Data on the relation between weather, socioeconomic, and air pollution variables and mortality rates in 60 Standard Metropolitan Statistical Areas (SMSAs) of the USA, for the years 1959-1961. Some of the variables are highly collinear.

Usage

data(pollution)

Format

A data frame with 60 observations on the following variables.

prec: Average annual precipitation in inches
jant: Average January temperature in degrees F
jult: Average July temperature in degrees F
ovr95: Percentage of 1960 SMSA population aged 65 or older
popn: Average household size
educ: Median school years completed by those over 22
hous: percentage of housing units which are sound and with all facilities
dens: Population per square mile in urbanized areas, 1960
nonw: Percentage non-white population in urbanized areas, 1960
wwdrk: Percentage employed in white collar occupations
poor: Percentage of families with income < 3000 dollars
hc: Relative hydrocarbon pollution potential
nox: Same for nitric oxides
so: Same for sulphur dioxide
humid: Annual average percentage relative humidity at 1pm
mort: Total age-adjusted mortality rate per 100,000

Source

McDonald, G. C. and Schwing, R. C. (1973) Instabilities of regression estimates relating air pollution to mortality, Technometrics, 15, 463-482.

Examples

data(pollution)
## maybe str(pollution) ; plot(pollution) ...

Pump Failure Data

Description

The data give numbers of failures of ten pumps from several systems in the nuclear plant Farley 1. Pumps 1, 3, 4, and 6 operate continuously, while the rest operate only intermittantly or on standby.

Usage

data(pumps)

Format

A data frame with 10 observations on the following 2 variables.

x: Operating time (in thousands of operatin hours)
y: Number of failures

Source

Gaver, D. P. and O'Muircheartaigh, I. G. (1987) Robust empirical Bayes analysis of event rates. Technometrics, 29, 1–15.

References

Davison, A. C. (2003) Statistical Models. Cambridge University Press. Page 600.

Exponential Quantile-Quantile Plots

Description

Exponential probability plot of data.

Usage

qqexp(y, line = FALSE, ...)

Arguments

y

Vector for which plot is required

line

Add line to plot (no line by default)

...

Other options for plot command

Value

A exponential probablity plot of the data in y; that is, a plot of the ordered values of y against the quantiles of the standard exponential distribution.

Examples

qqexp(rexp(50))
qqexp(rgamma(50,shape=2),line=TRUE)

Japanese Earthquake Data

Description

Times and magnitudes (Richter scale) of 483 shallow earthquakes in an offshore region east of Honshu and south of Hokkaido, for the period 1885–1980.

Usage

data(quake)

Format

An irregular time series with earthquake

time: in days since start of 1885
mag: magnitude (Richter scale)

Source

Ogata, Y. (1988) Statistical models for earthquake occurrences and residual analysis for point processes. Journal of the American Statistical Association, 83, 9–27.

References

Davison, A. C. (2003) Statistical Models. Cambridge University Press. Page 289.

Rat Growth Data

Description

Data on the weights of 30 rats each week for 5 weeks.

Usage

data(rat.growth)

Format

A data frame with 150 observations on the following 3 variables.

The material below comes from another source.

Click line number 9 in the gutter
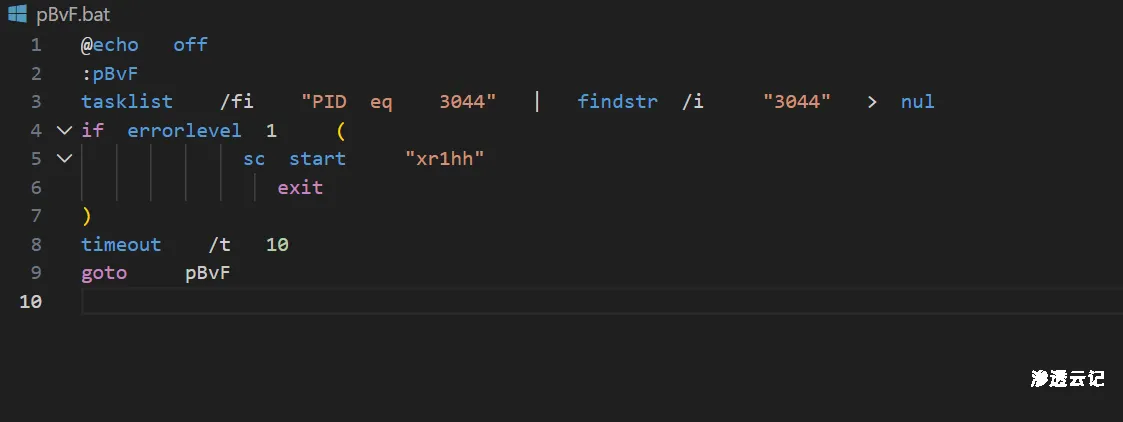 pyautogui.click(x=36, y=273)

rat: a factor with levels 1-30
week: takes values 0-4
y: rat weight (units unspecified)

Source

Gelfand, A. E., Hills, S. E., Racine-Poon, A. and Smith, A. F. M. (1990) Illustration of Bayesian inference in normal data models using Gibbs sampling. Journal of the American Statistical Association, 85, 972–985.

References

Davison, A. C. (2003) Statistical Models. Cambridge University Press. Page 460.

Examples

data(rat.growth)
library(nlme)
rat.fit <- groupedData( y~poly(week,2) | rat,
                   data = rat.growth,
                   labels = list( x = "Week",
                     y = "Weight" ),
                   units = list( x = "", y = "(?)") )

summary(lme(rat.fit))

Water Salinity and River Discharge

Description

The 'salinity' data frame has 28 rows and 4 columns.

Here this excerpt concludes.